Problem to work on: Return the line containing "Open the calendar date picker icon" together with every later line up to the end of the records, exactly and with no pictures; return nothing else.

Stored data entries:
=== Section Start ===

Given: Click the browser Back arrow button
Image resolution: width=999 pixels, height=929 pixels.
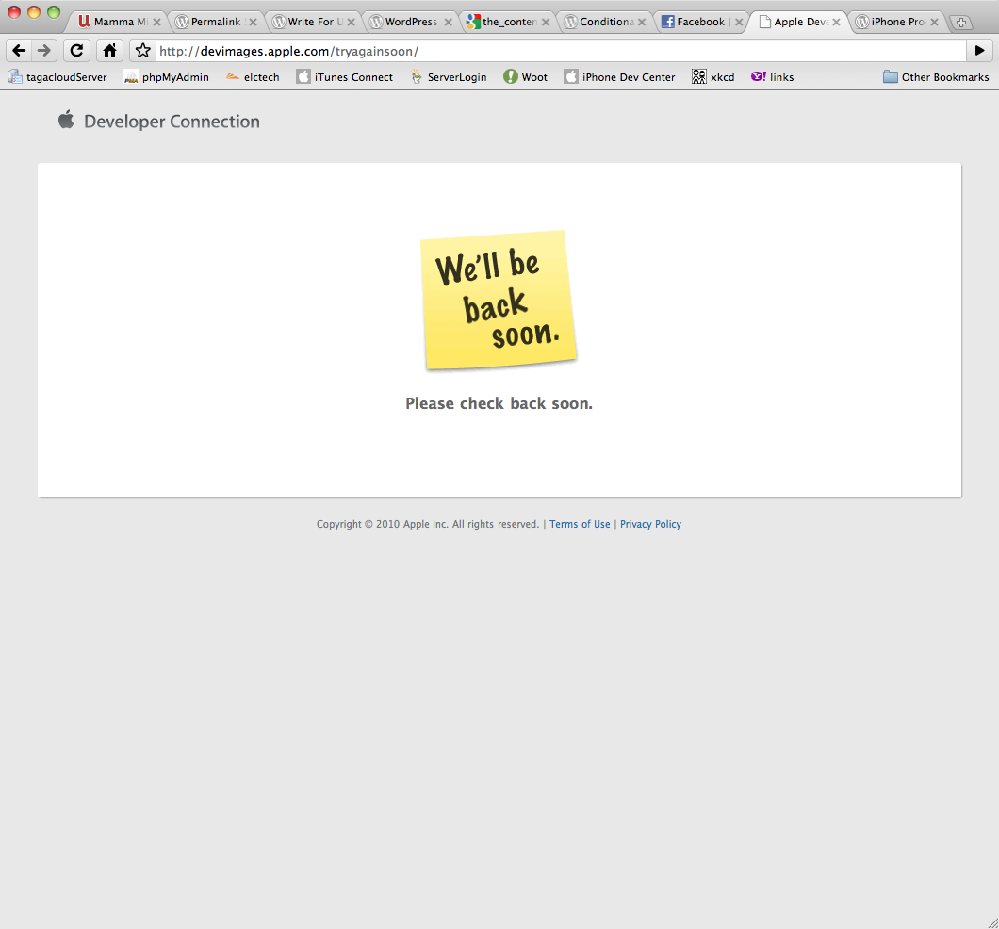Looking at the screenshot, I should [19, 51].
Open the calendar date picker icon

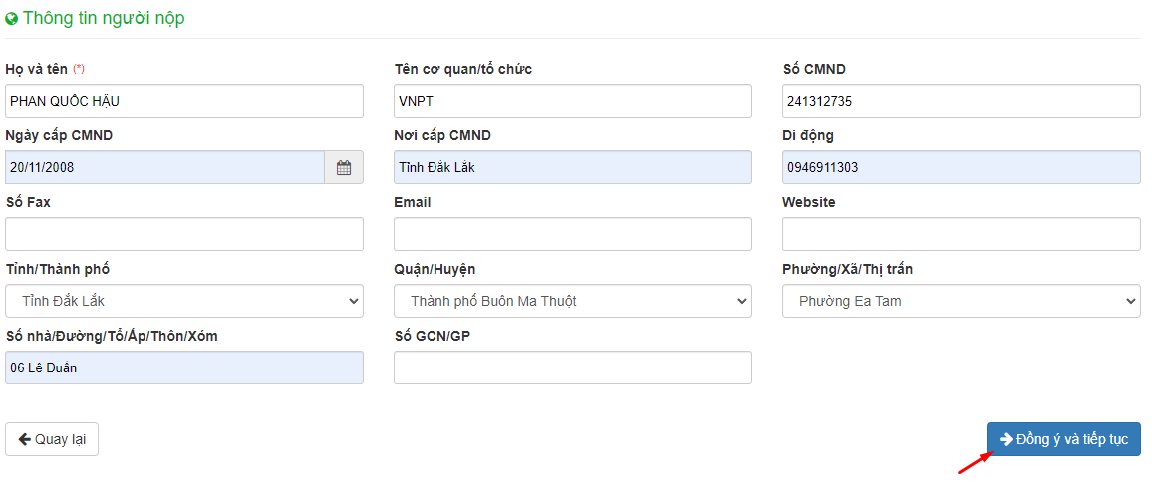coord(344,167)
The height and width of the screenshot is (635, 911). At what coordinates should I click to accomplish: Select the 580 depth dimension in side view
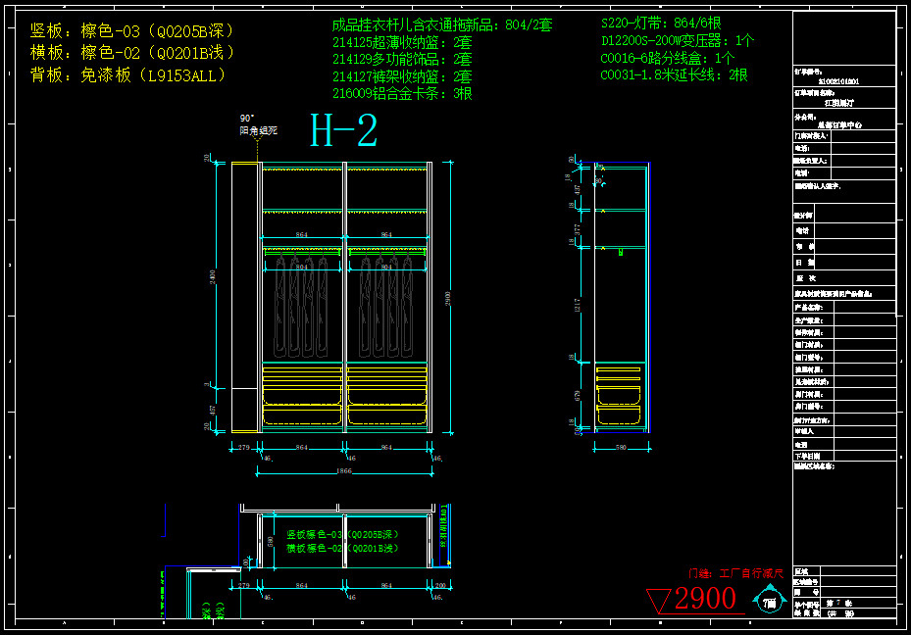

=== Section End ===

Finished exercise:
Open the calendar date picker icon

coord(344,167)
The height and width of the screenshot is (635, 911). At what coordinates should I click to accomplish: Select the 580 depth dimension in side view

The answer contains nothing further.